Document passage Block Start

But Brown was a resilient and creative man. He channeled his sadness and anger into an idea that would not only bring him freedom, but it would also bring him fame and fortune. With the help of a Black freeman and a sympathetic white shoemaker, Brown concocted a plan to stuff himself in a box, pretend to be dry goods, and mail himself to the free city of Philadelphia. The idea was insane, but Brown’s freedom meant more than his sanity. With the help of his co-conspirators, Brown commissioned the creation of a wooden rectangular box about three by two feet wide and two and a half feet high, with three small holes for air. 

On March 29, 1849, Brown stuffed himself into the tiny box with just a small flask of water and an awl to punch more holes in the box if he needed more air. Brown was then nailed into the box marked, “This Side Up With Care,” and the box was taken to the post office to be shipped. 

During the brutal 27-hour trip, Brown was banged and jolted around the entire trip. At one point his box ended up right-side up which he describes as a close-to-death experience. 

“I felt my eyes swelling as though they would burst from their sockets, and the veins on my temples were dreadfully distended with pressure of blood upon my head,” Brown wrote. “I felt a cold sweat coming over me that seemed to be warning that death was about to terminate my earthly miseries.”

Before arriving in Philadelphia, Brown’s box made a pit stop in Washington, DC, where it was carried on a wagon to the train depot. Brown worried that the stop would cause his plan to be thwarted so he stayed as quiet and still as he could until his box was back on its journey. It was tossed around and slammed on the ground multiple times, audibly cracking Brown’s neck and knocking him almost unconscious. 

Henry’s incredible journey to freedom would end after his box arrived at the headquarters of the Philadelphia Anti-Slavery Society. Brown, excited but beat up and bruised emerged from the box a free man. Elated, but humbled to have survived such a brutal journey, Brown stepped out of the box singing the Bible passage Psalm 40: I waited patiently for the Lord; and he inclined unto me, and heard my cry.

USA: 'The Old Plantation' (Slaves Dancing on a South Carolina Plantation), watercolour on paper, attributed to John Rose, c. 1785-95. Abby Aldrich Rockefeller Folk Art Museum, Williamsburg, Virginia, USA

Source: Pictures from History / Getty

Henry Brown, the slave boy who worked on a plantation, was gone forever. He was now Henry “Box” Brown, the first person to ever mail themselves from slavery to freedom.

Document passage Block End
Extracted data Block Start

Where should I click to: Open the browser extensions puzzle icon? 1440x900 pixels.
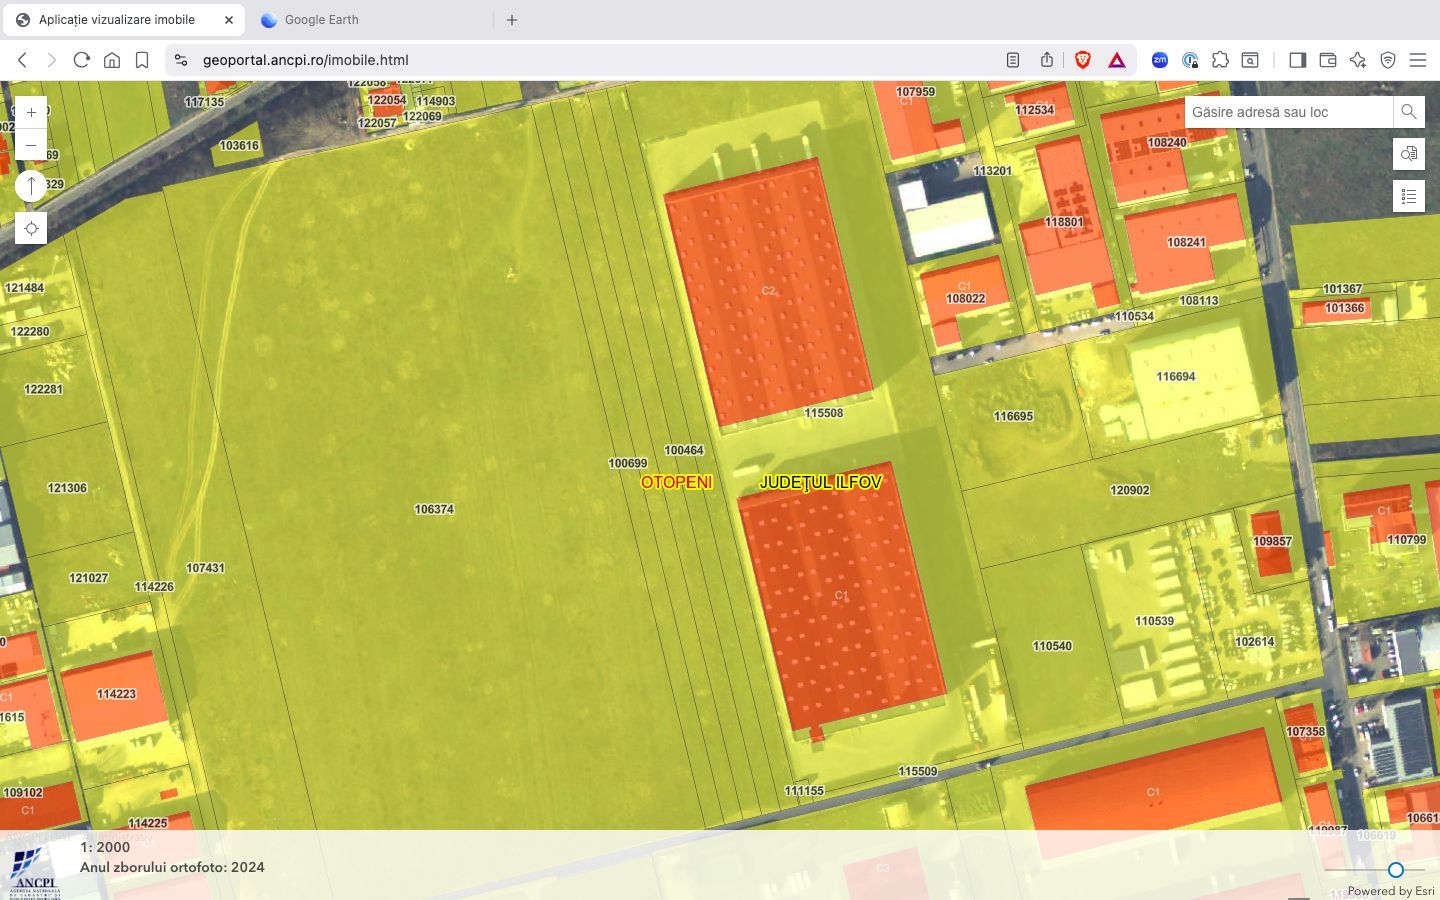coord(1220,60)
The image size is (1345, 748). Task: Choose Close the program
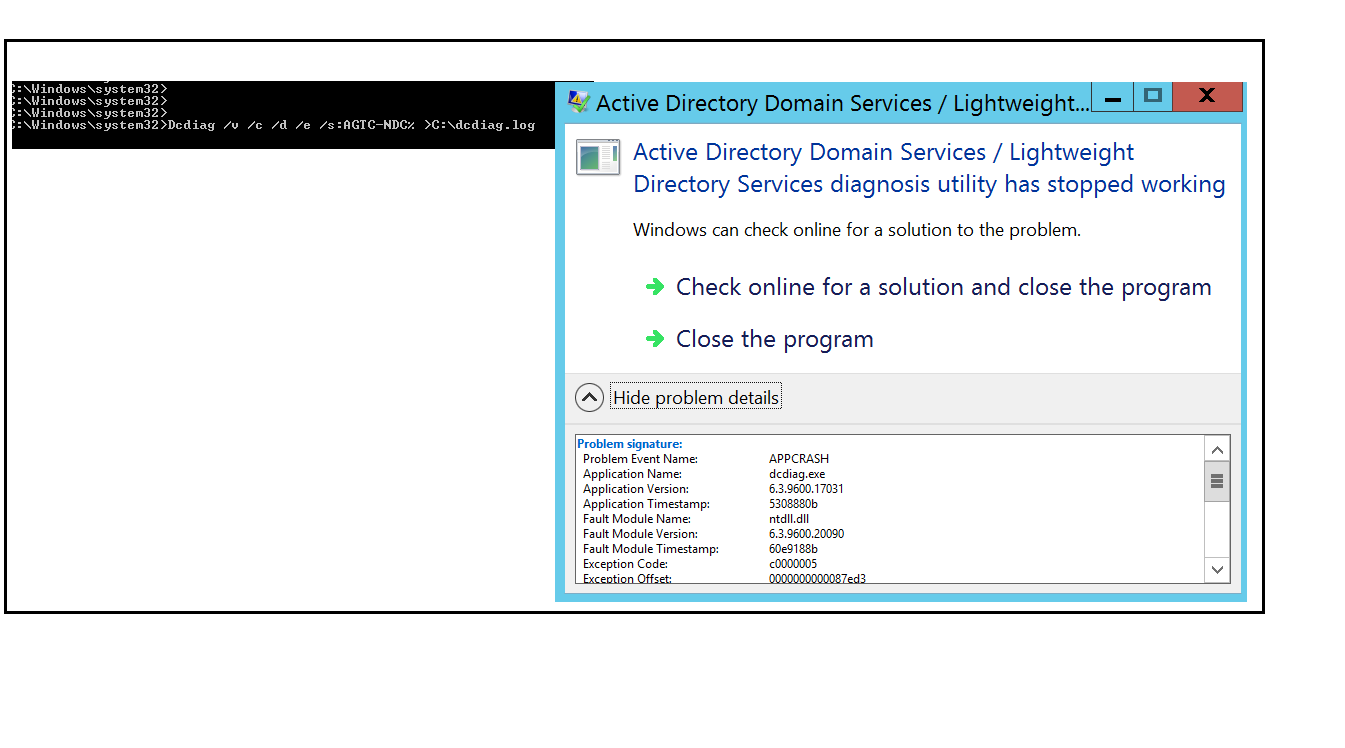pyautogui.click(x=774, y=339)
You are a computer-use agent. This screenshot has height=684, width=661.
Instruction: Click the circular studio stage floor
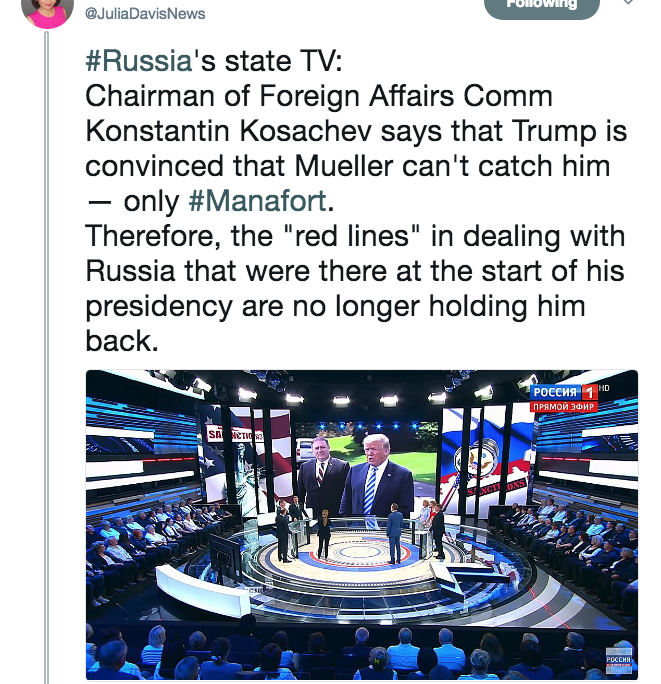(x=354, y=554)
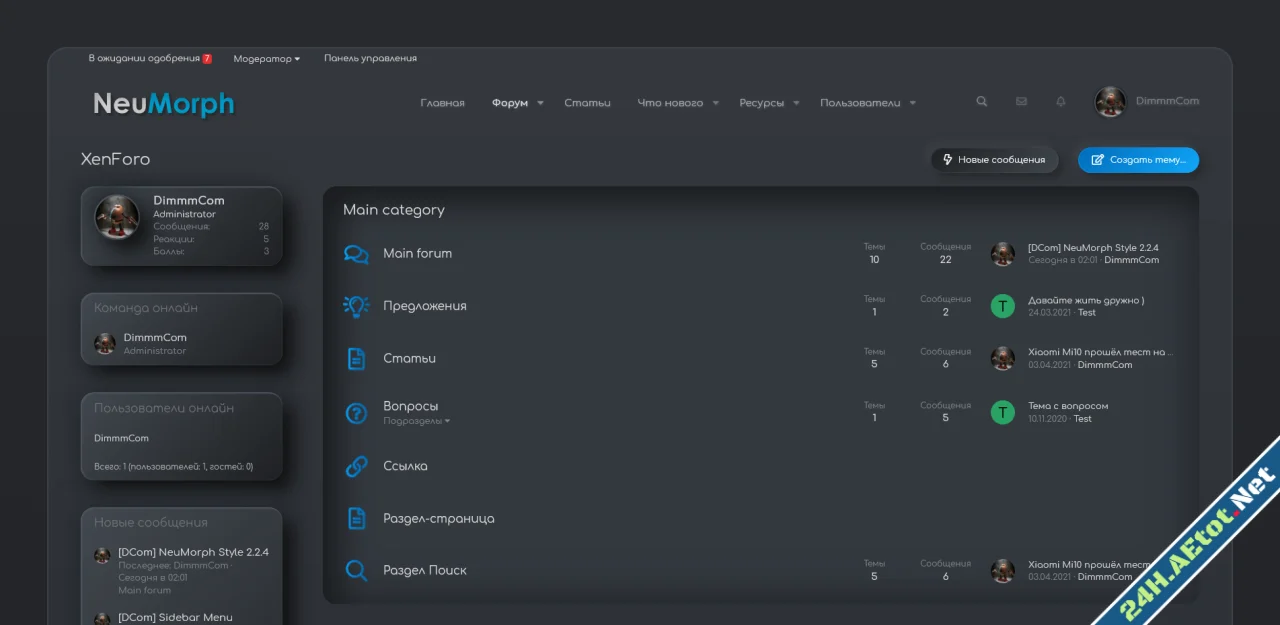Image resolution: width=1280 pixels, height=625 pixels.
Task: Click the chain link icon beside Ссылка
Action: tap(356, 466)

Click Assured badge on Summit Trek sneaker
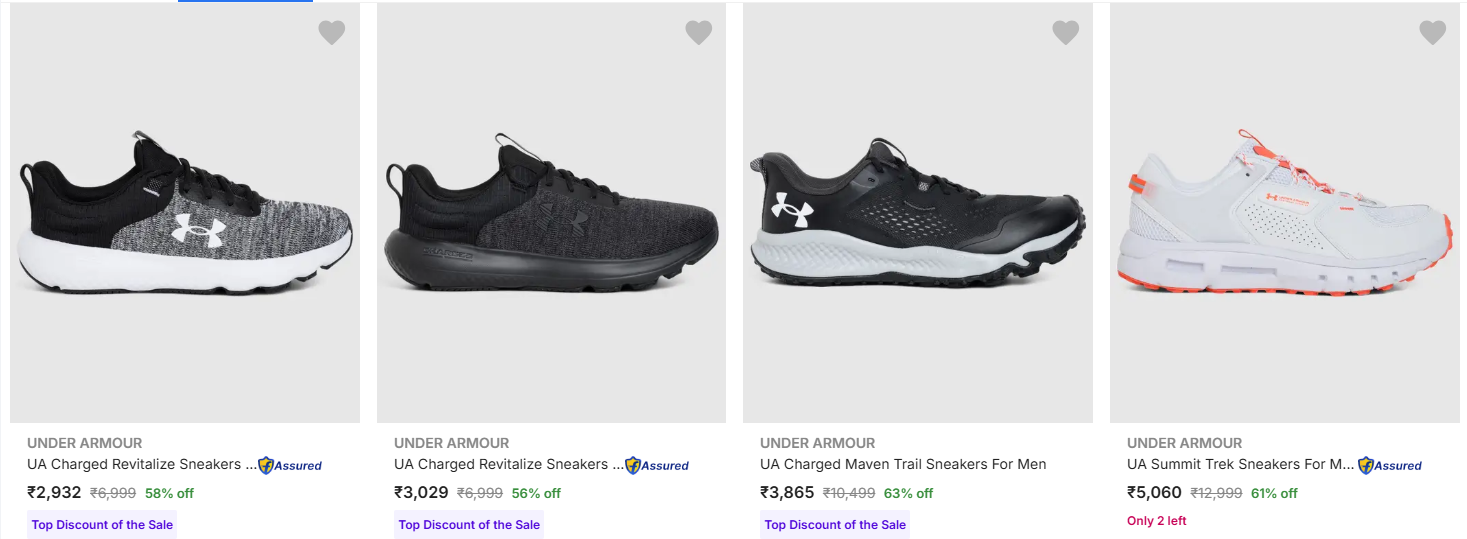click(x=1390, y=465)
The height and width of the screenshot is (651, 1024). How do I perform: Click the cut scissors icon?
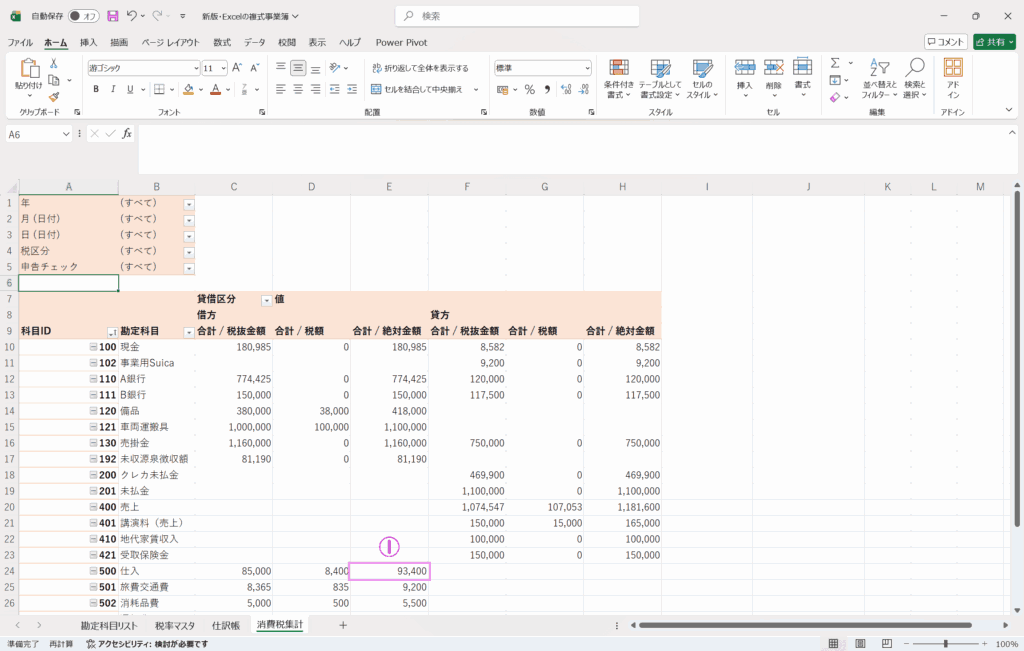pos(54,62)
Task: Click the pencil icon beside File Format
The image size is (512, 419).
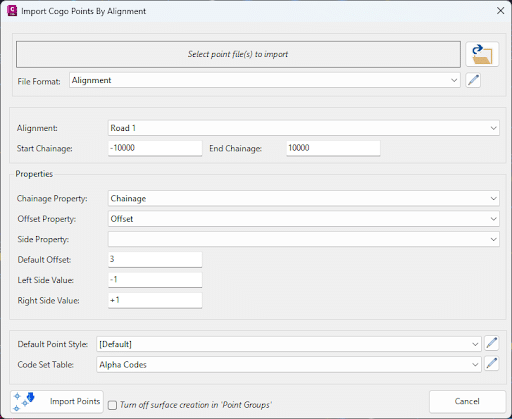Action: [473, 80]
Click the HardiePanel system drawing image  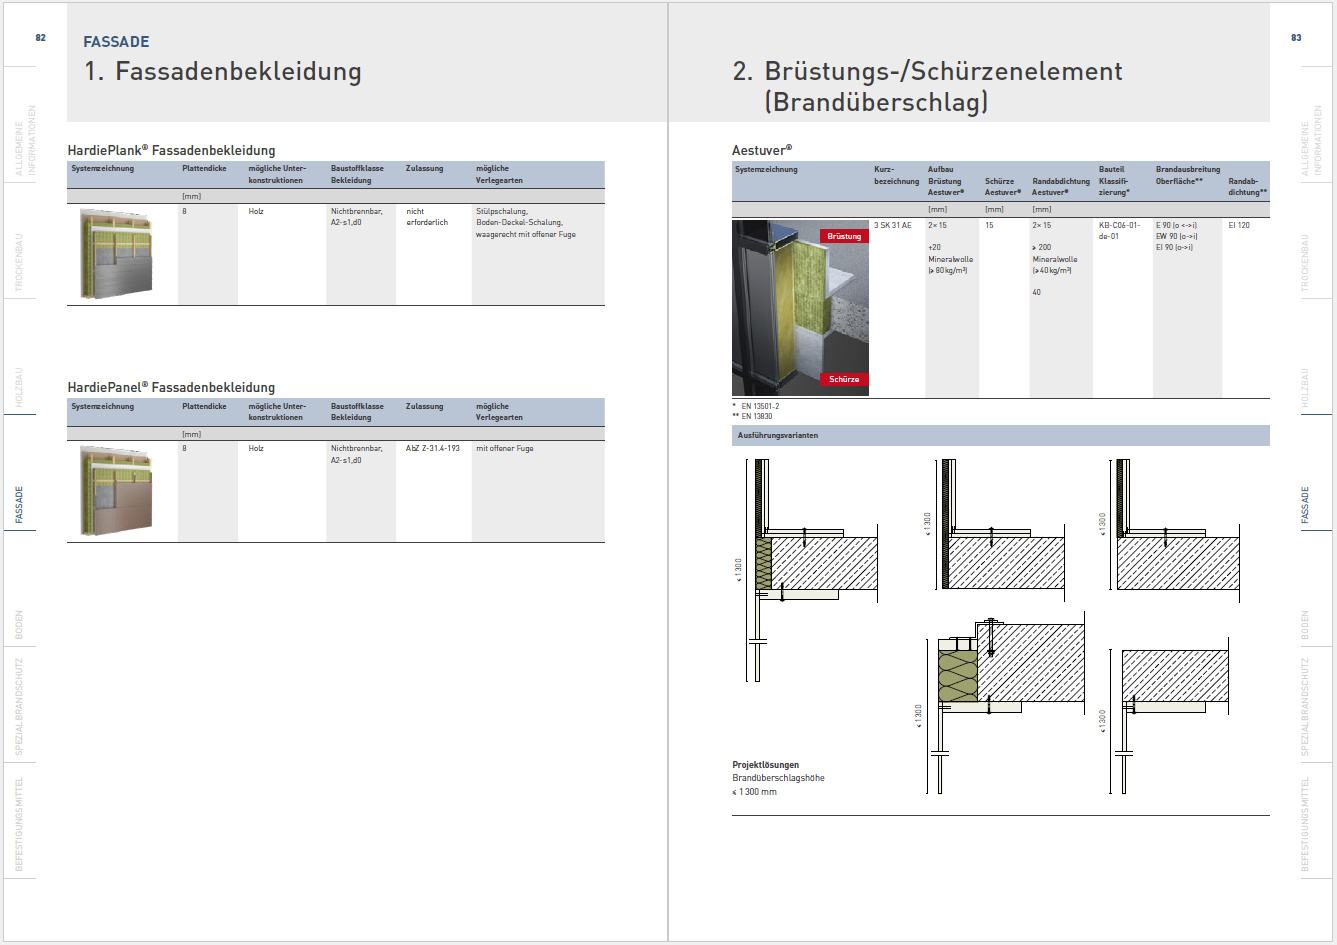pyautogui.click(x=116, y=491)
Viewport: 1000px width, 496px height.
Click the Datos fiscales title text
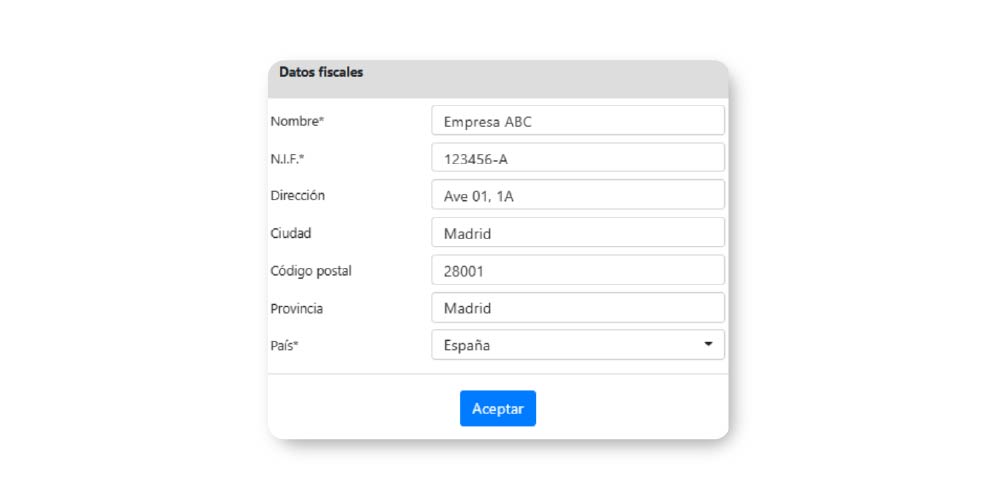coord(321,73)
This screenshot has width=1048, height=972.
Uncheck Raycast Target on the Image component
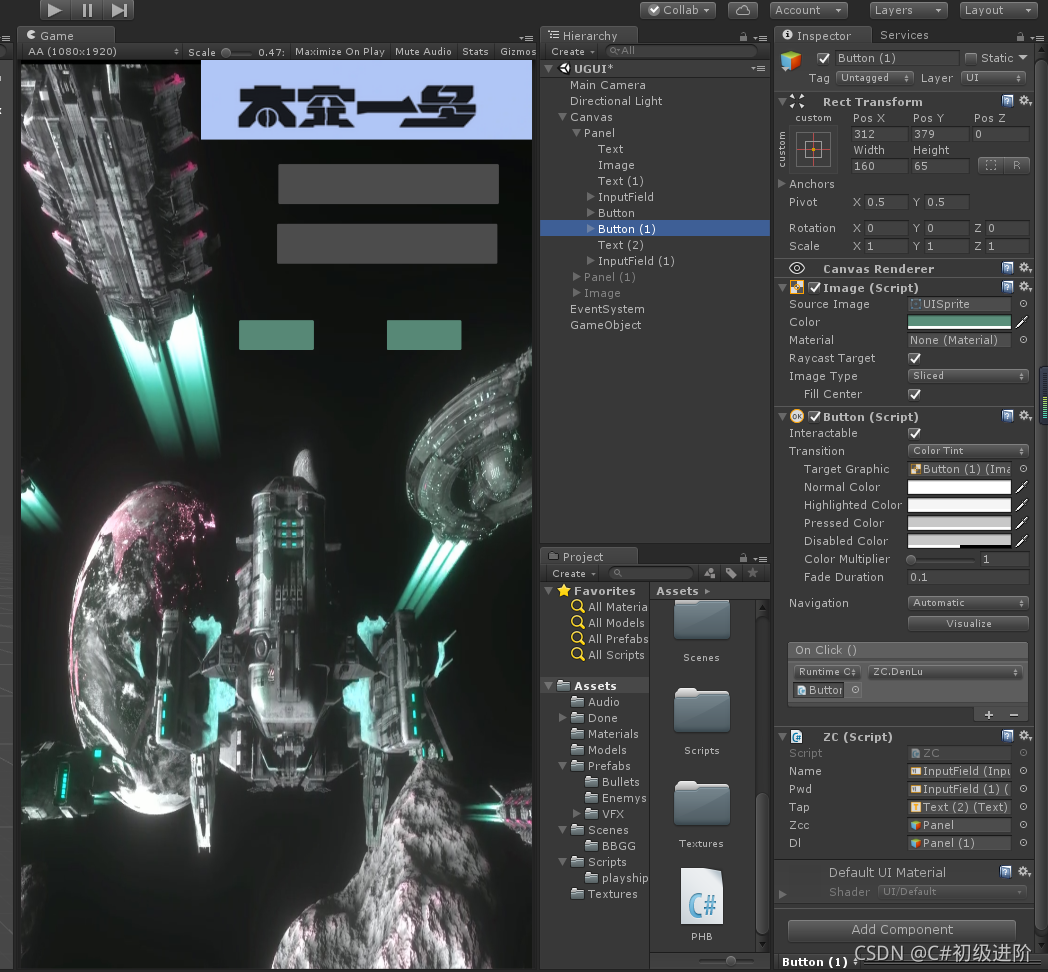pos(915,358)
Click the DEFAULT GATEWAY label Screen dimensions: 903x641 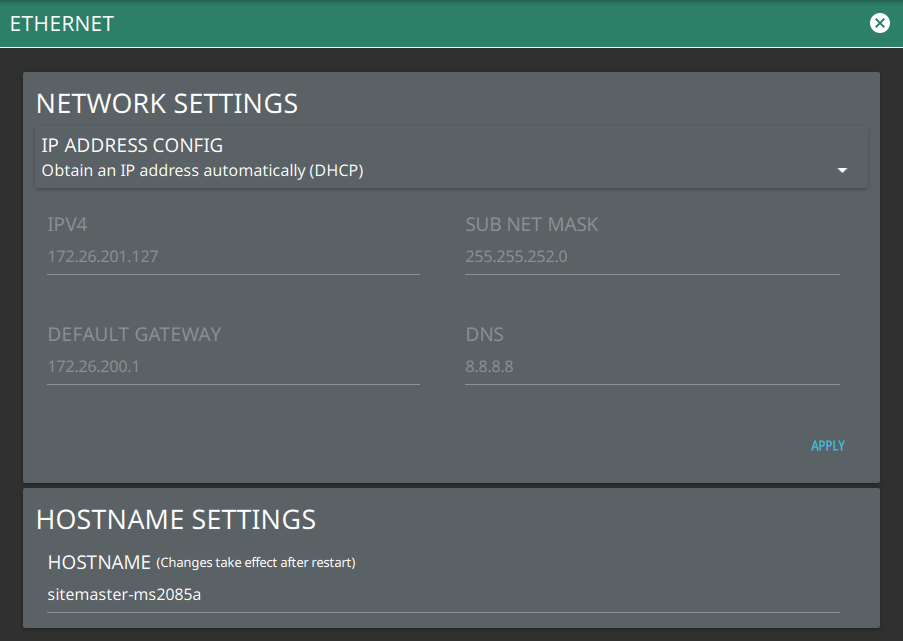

Extracted data Block End

▶ **Required work**:
Continue the account of Henry "Box" Brown's escape to Philadelphia, starting after its final sentence. The entries are unrelated to the account of Henry Brown's escape.

▶ **Answer space**:
He became a magician, lecturer, and storyteller, traveling the country and performing his story as well as mocking the ills of slavery. He became a household name and folks all over the country spoke of his tales. He would even perform in front of the likes of Frederick Douglass, who openly disapproved of Brown’s openness to tell the world his story in fear that it would hinder other Black slaves who wanted to follow in his footsteps. 

After the Fugitive Slave Act was passed in 1850, Brown’s story and fame would put a target on his back as slave masters around the country felt emboldened to hunt down former slaves who had escaped bondage. 

Brown was determined to keep the new life he built, so he moved to Great Britain and continued to build on his lure and legacy. He would stay in England touring the country for the next 25 years where he remarried and fathered a daughter. Although he tried to purchase his first family from slavery, he was never able to do so. 

In 1875, he returned to the U.S. a wealthy and well-traveled man. He would continue to perform as a magician in the states as well as Canada until 1889.

Henry “Box” Brown died in Toronto, Canada on June 15, 1897. 

Brown’s legacy is unparalleled. His creative and enduring journey led the way for the success of the Underground Railroad. He showed Black slaves all over the south that escaping bondage and creating a life outside of slavery was possible for Black people. He also inspired some famous magicians like Harry Houdini, whose coffin escape trick garnered worldwide recognition. 

Henry “Box” Brown here are your flowers. Your fortitude and perseverance deserve to be celebrated with the rest of the Black greats from American history.